SUNSHINE COAST

Cool Craft

Spend some quality time along BC’s Ale Trail

by Shelley Arnusch

Photo courtesy of Kezia Nathe

It was more than 30 years ago that Canada’s very first microbrewery, the Horseshoe Bay Brewery, started up in West Vancouver. Since then, BC’s craft beer industry has evolved exponentially, with more than 100 microbreweries throughout the province, each offering distinct, artisanal spins on stouts, ales and lagers—not to mention, in many cases, hip tasting rooms, on-site eateries and behind-the-scenes tours of their brewing operations.

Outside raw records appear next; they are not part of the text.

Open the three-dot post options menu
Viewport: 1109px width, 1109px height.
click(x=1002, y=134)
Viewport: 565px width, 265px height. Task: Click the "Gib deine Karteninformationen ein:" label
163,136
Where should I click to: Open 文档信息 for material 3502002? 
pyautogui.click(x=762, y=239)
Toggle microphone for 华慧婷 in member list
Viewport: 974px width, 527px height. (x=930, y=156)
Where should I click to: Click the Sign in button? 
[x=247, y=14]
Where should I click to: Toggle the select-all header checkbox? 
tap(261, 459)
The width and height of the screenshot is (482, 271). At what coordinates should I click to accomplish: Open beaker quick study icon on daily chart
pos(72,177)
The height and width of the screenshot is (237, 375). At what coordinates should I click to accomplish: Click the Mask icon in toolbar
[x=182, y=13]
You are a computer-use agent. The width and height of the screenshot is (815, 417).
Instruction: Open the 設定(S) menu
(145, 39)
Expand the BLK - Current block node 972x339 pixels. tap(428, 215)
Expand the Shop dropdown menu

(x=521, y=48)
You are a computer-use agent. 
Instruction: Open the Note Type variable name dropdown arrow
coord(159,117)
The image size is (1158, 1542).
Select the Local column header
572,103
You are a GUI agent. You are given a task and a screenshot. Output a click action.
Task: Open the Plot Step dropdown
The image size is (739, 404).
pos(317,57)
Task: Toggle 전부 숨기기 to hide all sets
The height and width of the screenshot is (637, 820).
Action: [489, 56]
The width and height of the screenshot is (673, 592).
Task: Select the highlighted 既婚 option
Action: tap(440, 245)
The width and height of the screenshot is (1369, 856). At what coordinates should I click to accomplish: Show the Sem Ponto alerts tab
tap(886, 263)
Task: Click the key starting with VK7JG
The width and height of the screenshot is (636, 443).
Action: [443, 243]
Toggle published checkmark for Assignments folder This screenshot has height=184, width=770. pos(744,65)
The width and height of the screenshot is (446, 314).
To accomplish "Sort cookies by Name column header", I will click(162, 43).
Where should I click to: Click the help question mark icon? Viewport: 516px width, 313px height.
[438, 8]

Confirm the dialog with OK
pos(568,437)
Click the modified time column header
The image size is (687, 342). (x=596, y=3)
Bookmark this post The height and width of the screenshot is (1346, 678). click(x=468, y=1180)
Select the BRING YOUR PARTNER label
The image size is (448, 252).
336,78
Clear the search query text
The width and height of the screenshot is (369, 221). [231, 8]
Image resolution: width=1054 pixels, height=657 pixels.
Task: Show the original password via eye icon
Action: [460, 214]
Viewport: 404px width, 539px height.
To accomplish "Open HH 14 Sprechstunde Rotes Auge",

Indeed, there’s never been a better time to be a craft beer enthusiast in BC. Now, aficionados and the craft-beer-curious alike can navigate the province’s beer scene with relative ease via the BC Ale Trail, at bcaletrail.ca. Launched last year, this robust online resource provides curated, self-guided itineraries for touring BC breweries in seven regions—Kootenay Rockies East, Kootenay Rockies West, Victoria, Nanaimo and Comox Valley, Port Moody, Whistler and the Sunshine Coast.

Along the Sunshine Coast portion of the trail, you’ll find the Persephone Brewing Co. Just a rock-skip away from the Langdale ferry terminal that serves as the gateway to the region, this welcoming brewery sits on a small farm just outside the town of Gibsons, and it beckons you in with its bucolic charm.

The brewery’s name is a reference to local pop-culture lore—Gibsons, as most Canadians of a certain age will wistfully tell you, once served as the setting for the long-running CBC series The Beachcombers, a Sunday-night staple of the 13-channel era. Persephone was the stalwart boat of series protagonist Nick Adonidas, played by the late Bruno Gerussi.

Despite its namesake, the Persephone Brewing Co. is less concerned with watercraft and more with the land. The operation was co-founded by Vancouver restaurateur Mark Brand and Brian Smith, a Sunshine Coast-based social entrepreneur who met Brand when both were involved in community-building projects in Vancouver’s Downtown Eastside, including Brand’s Save On Meats butcher shop. Sharing a passion for beer, the two set out to start their own craft brewery, acquiring the Persephone site in early 2013 and opening the doors to the tasting room in August of that same year.

“We kicked around the notion of starting Persephone in Vancouver, but when we saw the land outside Gibsons, we knew almost immediately that it was perfect for a beer farm.” — Brian Smith, co-founder, Persephone Brewing Co.

“The connection between beer and agriculture was obvious, and the Sunshine Coast community is an ideal location for a social venture like ours.”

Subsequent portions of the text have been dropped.